PC Briggs’ wife, Lindsey Briggs, advised the Court of Protection that the continued administration of artificial nutrition and hydration was not in PC Briggs’ best interests and it should therefore be withdrawn.
Mrs Briggs argued that her husband would not have wished to remain alive in these circumstances, a statement which he had expressed previously. The Walton Centre NHS Foundation Trust and the Wirral Clinical Commissioning Group, who are currently responsible for PC Briggs, argued that removal of the artificial feeding regime would contradict the best interests of the patient and therefore opposed Mrs Briggs’ Application.
- Previous case law relates only to the withdrawal of artificial nutrition and hydration from patients in an uncontested permanent vegetative state, not patients such as PC Briggs who are in a minimally conscious state and therefore have at least partial preservation of conscious awareness.
- PC Briggs has some level of awareness but an inconsistent and limited ability to respond or communicate. He is currently able, on good days, to press a buzzer in response to a question.
- Whilst Mrs Briggs argued that keeping her husband alive would be akin to torture, the Trust stated that he was not likely to be tormented or trapped psychologically by his condition, but withdrawing artificial hydration and nutrition would cause him to starve to death and likely to cause him pain and suffering.
- Evidence was heard to the effect that PC Briggs could potentially have some positive experiences in the future and he could become content in a situation that he would previously have considered unacceptable.
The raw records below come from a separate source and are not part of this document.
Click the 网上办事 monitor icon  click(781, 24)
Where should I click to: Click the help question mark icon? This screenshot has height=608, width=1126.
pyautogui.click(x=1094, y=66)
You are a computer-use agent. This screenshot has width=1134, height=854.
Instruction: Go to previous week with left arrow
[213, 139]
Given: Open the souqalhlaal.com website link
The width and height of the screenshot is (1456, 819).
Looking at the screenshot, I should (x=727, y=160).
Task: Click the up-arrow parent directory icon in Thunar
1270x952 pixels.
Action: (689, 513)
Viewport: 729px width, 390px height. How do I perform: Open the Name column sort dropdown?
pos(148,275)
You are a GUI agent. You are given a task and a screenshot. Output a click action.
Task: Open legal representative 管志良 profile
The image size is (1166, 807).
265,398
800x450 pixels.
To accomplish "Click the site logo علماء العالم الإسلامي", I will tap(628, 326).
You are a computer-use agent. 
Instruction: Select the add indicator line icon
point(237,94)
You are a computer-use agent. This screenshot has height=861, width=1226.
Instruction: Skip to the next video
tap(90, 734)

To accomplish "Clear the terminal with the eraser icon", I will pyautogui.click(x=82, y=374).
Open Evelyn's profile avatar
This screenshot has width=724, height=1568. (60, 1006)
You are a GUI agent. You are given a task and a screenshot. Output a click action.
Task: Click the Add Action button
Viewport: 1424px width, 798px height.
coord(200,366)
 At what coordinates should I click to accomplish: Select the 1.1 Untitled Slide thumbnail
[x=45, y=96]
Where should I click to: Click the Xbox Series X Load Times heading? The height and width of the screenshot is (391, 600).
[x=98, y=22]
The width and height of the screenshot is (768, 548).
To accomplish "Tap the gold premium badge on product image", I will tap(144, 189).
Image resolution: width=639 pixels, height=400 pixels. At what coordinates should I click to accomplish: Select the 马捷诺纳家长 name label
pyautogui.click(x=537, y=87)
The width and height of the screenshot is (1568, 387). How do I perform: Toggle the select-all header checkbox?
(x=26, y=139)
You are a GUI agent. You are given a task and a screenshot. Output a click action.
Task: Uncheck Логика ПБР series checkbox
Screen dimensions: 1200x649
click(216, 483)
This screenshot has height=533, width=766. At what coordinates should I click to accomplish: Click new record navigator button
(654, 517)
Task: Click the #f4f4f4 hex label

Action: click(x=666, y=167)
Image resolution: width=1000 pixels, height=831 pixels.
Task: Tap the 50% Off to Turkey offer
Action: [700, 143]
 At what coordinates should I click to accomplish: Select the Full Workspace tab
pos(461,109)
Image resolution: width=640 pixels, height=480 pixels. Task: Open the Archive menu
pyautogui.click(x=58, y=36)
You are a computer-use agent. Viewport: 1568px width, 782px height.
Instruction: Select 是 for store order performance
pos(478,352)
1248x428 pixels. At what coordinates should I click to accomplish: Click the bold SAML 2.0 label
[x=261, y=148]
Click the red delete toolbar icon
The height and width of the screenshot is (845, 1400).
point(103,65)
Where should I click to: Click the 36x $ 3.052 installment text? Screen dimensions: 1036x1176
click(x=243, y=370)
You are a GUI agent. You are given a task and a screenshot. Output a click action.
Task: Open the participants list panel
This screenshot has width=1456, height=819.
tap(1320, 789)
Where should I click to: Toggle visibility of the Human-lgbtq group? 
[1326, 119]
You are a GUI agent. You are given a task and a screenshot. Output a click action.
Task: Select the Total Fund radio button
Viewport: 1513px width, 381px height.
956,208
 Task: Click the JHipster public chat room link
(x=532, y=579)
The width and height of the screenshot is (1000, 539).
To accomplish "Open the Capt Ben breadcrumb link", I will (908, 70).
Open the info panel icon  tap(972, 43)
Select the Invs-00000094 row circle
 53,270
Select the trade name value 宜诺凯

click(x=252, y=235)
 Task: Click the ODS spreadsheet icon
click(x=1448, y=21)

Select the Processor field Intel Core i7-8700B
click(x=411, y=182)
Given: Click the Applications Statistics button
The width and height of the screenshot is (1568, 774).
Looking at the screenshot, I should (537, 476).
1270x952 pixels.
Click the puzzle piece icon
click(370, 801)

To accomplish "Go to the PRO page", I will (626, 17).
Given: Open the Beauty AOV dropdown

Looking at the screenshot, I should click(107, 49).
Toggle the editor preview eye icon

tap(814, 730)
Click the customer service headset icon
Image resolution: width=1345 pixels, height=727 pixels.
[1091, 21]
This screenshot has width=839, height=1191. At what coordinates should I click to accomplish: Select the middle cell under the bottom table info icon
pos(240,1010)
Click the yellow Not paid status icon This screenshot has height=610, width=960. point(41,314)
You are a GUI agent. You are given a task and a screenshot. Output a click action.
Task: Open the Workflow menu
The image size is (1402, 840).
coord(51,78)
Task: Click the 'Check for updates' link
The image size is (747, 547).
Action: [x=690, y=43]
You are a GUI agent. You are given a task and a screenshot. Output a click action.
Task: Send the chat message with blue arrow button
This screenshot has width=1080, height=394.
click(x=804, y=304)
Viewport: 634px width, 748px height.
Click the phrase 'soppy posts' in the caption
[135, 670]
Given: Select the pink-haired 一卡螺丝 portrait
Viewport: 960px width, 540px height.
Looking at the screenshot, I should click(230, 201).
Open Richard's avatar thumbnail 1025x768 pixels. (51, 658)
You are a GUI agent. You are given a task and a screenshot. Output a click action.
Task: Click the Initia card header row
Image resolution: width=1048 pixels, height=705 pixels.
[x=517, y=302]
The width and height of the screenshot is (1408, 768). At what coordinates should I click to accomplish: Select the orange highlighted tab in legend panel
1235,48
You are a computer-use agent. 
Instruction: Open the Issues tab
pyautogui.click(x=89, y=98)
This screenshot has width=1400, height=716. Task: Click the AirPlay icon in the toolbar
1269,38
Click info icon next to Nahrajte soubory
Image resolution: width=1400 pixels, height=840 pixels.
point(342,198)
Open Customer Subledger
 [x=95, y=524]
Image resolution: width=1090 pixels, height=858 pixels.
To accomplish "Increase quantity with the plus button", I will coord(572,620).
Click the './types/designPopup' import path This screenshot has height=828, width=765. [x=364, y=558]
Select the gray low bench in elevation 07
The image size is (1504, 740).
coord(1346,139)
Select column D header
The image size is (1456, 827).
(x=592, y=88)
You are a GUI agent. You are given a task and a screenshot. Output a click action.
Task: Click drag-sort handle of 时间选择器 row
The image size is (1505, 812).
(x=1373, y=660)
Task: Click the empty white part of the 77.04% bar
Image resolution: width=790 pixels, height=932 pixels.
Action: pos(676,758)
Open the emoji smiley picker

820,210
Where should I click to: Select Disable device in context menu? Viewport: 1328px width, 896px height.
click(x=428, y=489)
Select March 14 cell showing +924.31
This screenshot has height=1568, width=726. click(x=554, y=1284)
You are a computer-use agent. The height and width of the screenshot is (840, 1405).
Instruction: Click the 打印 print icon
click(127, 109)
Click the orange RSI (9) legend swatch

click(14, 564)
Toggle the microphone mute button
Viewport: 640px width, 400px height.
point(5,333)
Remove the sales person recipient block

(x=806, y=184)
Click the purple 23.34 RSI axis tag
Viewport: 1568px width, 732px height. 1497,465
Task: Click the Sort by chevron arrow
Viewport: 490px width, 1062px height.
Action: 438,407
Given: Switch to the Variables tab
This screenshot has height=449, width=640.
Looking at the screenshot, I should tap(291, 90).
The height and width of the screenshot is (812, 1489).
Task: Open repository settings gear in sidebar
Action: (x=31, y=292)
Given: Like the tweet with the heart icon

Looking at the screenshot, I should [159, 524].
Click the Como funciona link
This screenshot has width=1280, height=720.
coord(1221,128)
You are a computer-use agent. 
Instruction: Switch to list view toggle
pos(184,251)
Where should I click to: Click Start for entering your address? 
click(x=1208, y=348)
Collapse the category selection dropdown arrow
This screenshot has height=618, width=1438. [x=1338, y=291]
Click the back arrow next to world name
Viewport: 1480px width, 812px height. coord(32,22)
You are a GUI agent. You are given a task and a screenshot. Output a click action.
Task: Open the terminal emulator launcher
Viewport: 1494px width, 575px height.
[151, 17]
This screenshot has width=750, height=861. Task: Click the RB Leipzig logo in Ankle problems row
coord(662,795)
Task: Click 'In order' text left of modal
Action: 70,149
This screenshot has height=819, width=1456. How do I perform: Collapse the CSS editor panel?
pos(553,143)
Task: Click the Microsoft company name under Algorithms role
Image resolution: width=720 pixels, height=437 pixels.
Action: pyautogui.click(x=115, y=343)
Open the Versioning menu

Counsel for the Trust therefore argued that PC Briggs should not be deprived of a future in which he might become content.
On 20 December 2016, the Court of Protection ruled that clinicians should stop providing life-supporting treatment to PC Briggs as treatment could be lawfully withdrawn.
It was held that, although there is a very strong presumption in favour of preserving life, the weightiest, and so determinative factor, in determining what was in PC Briggs’ best interests is what PC Briggs would have felt was in his own best interests.
Mr Justice Charles stated that: “I am sure that if Mr Briggs had been sitting in my chair and heard all the evidence and argument he would… not have consented to further CANH treatment… This means that the Court is doing on behalf of Mr Briggs what he would have wanted and done for himself in what he thought was his own best interests if he was able to do so.”
The Official Solicitor has advised that they intend to seek leave to Appeal.